Es verdad, padeció más. No digo que se arrancase los cabellos, no digo que se revolcase por el suelo, convulsa. Tampoco mi óbito era una cosa altamente dramática… Un solterón, que expira a los sesenta y cuatro años, no parece reunir en sí todos los elementos de una tragedia. Y, suponiendo lo contrario, lo que menos convenía a esa señora anónima era aparentarlo. De pie, a la cabecera de la cama, los ojos estúpidos, la boca entreabierta, la triste señora mal podía creer en mi extinción.

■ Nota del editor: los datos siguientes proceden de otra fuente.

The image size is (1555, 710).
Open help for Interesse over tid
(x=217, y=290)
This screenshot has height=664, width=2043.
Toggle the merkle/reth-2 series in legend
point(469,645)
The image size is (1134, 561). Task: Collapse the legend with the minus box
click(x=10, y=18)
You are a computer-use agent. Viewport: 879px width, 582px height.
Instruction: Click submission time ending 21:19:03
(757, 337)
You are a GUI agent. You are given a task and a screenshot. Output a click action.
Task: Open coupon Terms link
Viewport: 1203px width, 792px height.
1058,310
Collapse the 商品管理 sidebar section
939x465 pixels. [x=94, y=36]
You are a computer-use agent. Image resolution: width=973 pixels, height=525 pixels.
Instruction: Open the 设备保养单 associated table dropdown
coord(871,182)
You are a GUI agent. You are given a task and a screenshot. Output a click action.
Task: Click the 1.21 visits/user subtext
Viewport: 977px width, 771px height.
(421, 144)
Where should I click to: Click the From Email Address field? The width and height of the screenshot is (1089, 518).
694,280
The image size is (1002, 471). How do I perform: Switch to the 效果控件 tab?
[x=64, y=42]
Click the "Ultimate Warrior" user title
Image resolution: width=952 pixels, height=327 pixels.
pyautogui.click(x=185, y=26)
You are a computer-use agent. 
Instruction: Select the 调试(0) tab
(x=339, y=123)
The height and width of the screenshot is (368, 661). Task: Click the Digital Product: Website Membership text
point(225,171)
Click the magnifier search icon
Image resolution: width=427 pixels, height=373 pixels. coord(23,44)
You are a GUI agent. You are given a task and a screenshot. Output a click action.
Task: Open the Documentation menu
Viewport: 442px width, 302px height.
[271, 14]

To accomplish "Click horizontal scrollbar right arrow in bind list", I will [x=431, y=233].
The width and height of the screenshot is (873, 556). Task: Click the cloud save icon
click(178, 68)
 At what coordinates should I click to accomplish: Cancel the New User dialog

—¡Muerto! ¡Muerto! —decía para sí.

Y su imaginación, como las cigüeñas que un ilustre viajero vio tender el vuelo desde el Iliso hasta las riberas africanas, pese a las ruinas y a los tiempos, la imaginación de esa señora voló también por encima de los estragos presentes hasta las riberas de un Africa juvenil… Dejadla ir; allá iremos más tarde; allá iremos cuando ya me restituya a los primeros años. Por ahora quiero morir tranquilamente, metódicamente, oyendo los sollozos de las damas, las conversaciones en voz baja de los hombres, la lluvia que tamborilea en las hojas de aro de la quinta y el sonido estridente de una navaja que un amolador está afilando allá afuera, a la puerta de un talabartero. Os juro que esa orquesta de la muerte fue mucho menos triste de lo que podría parecer. Desde cierto punto en adelante llegó a ser deliciosa. La vida se debatía en mi pecho, con unos ímpetus de ola marina, vanecíaseme la conciencia, o descendía a la inmovilidad física y moral, y el cuerpo se me hacía planta, y piedra, y lodo, y nada.

Morí de una neumonía; pero si digo que fue menos la neumonía que una idea grandiosa y útil la causa de mi muerte, es posible que el lector no me crea. Voy a exponerle sumariamente el caso. Júzguelo por sí mismo.